■ **Listing for locating words and elements**
──────

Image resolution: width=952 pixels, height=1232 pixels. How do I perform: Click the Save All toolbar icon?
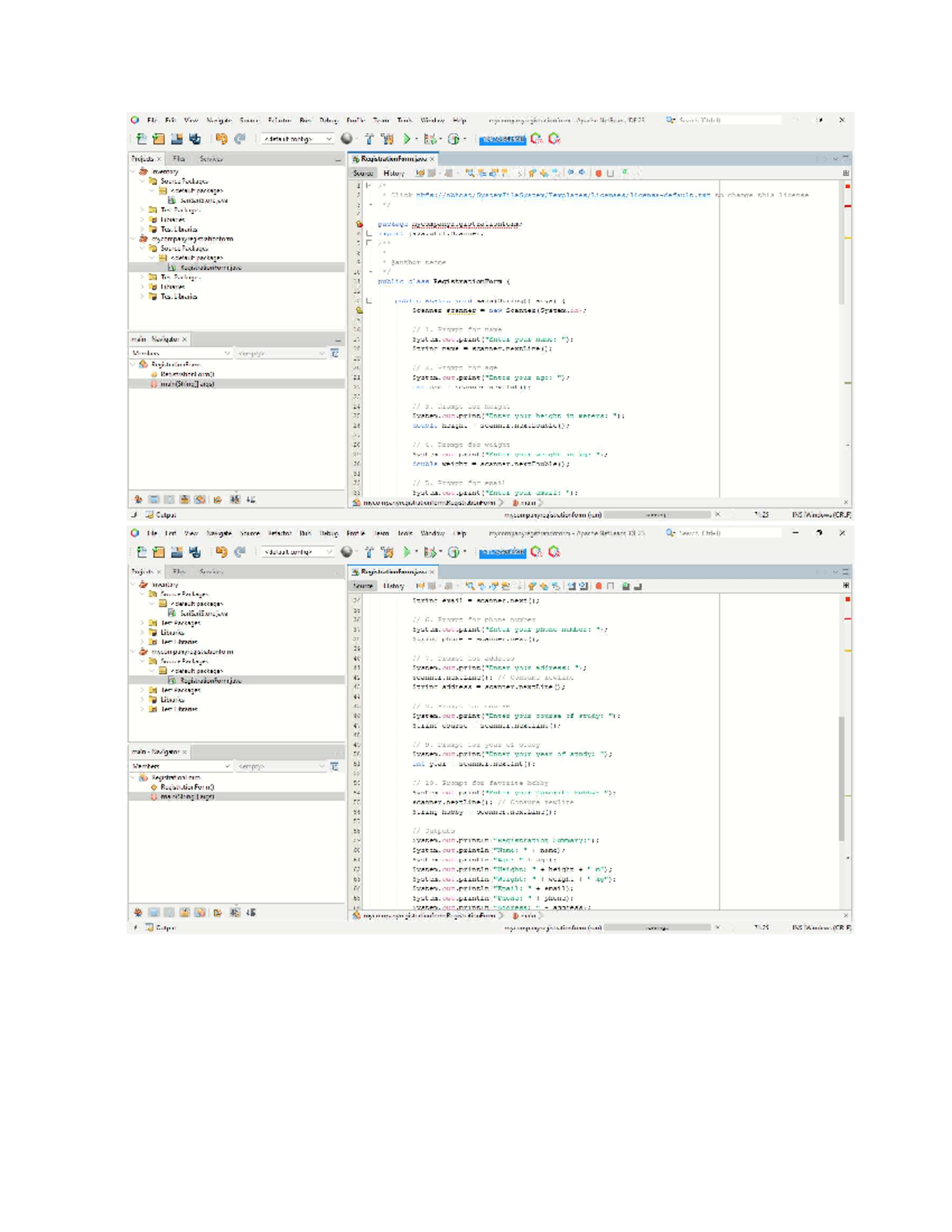[x=194, y=137]
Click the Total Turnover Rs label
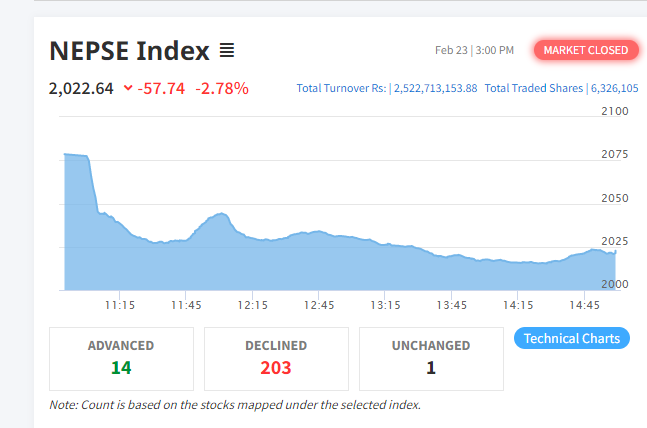Image resolution: width=647 pixels, height=428 pixels. click(x=341, y=88)
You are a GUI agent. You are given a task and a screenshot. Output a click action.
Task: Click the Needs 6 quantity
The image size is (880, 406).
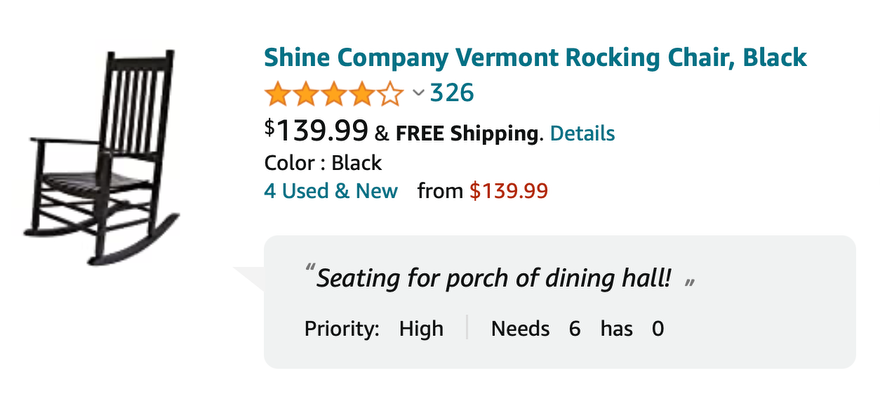tap(575, 328)
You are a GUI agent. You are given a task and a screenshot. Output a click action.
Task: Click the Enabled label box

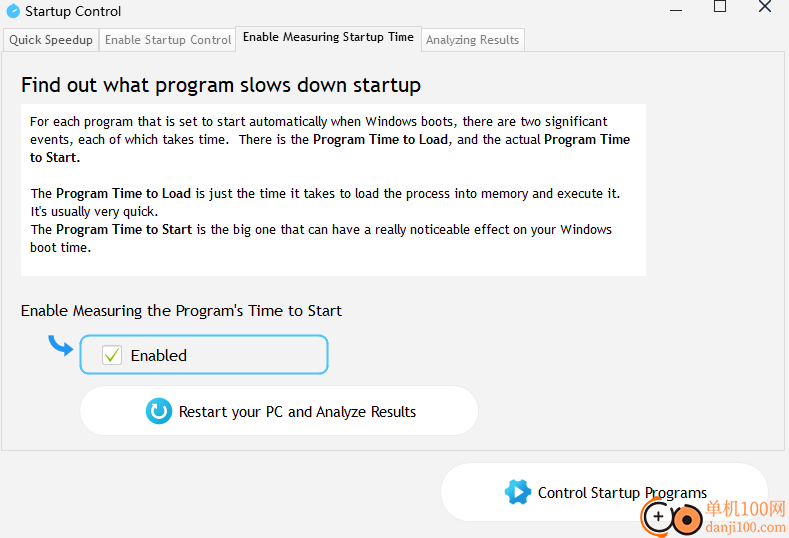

──────

■ **EXERCISE DIRECTIONS**
Turn everything from the line containing "Click the Total Turnover Rs label" down to the end of the listing into a numbered list. Skip blank lines and leave the pictures out.

■ **ANSWER FOR THIS EXERCISE**
1. Click the Total Turnover Rs label
2. Image resolution: width=647 pixels, height=428 pixels. click(x=341, y=88)
3. You are a GUI agent. You are given a task and a screenshot. Output a click action.
4. Task: Click the Needs 6 quantity
5. The image size is (880, 406).
6. tap(575, 328)
7. You are a GUI agent. You are given a task and a screenshot. Output a click action.
8. Task: Click the Enabled label box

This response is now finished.